Mack started her career at the now-defunct Edinburgh Live cable TV station as a runner and production journalist. Within two months of working for the station, she made her first on-screen appearance as a weather presenter.

She joined Grampian Television (now STV North) in August 1998 as a reporter and presenter for North Tonight.

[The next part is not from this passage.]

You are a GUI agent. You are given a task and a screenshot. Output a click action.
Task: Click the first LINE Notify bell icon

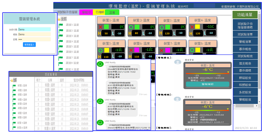[100, 64]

Whilst at Grampian, Mack also presented the social affairs series Grampian Midweek, magazine show Grampian Weekend (alongside Michael Crow), outdoor pursuits' programme The Great Outdoors and for Scottish Television, travel show Scottish Passport (alongside Bryan Burnett).

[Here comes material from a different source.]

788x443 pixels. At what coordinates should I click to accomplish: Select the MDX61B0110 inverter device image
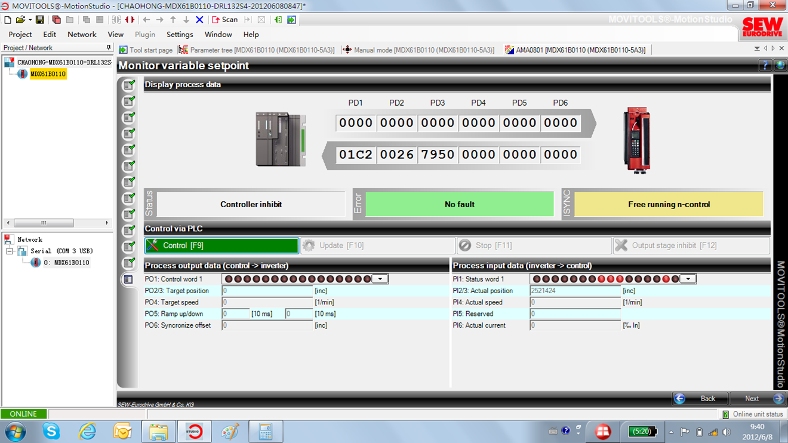[636, 140]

Mack left Grampian Television in 2003 to become a full-time mother but has now returned to television as a reporter and presenter for BBC Scotland's in 2007, rural affairs programme, Landward but is due to leave, after discovering she was paid less than her male colleagues.

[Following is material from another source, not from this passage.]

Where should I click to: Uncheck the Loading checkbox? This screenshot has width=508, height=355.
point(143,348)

Sarah began presenting items for The One Show in 2012.

Sarah the presenter and journalist, who lives with her husband, farmer David Stephen and their four sons in 16th Century Barra in Aberdeenshire.

References

Living people
Scottish television presenters
Scottish women television presenters
Scottish women journalists
STV News newsreaders and journalists
Year of birth uncertain
Year of birth missing (living people)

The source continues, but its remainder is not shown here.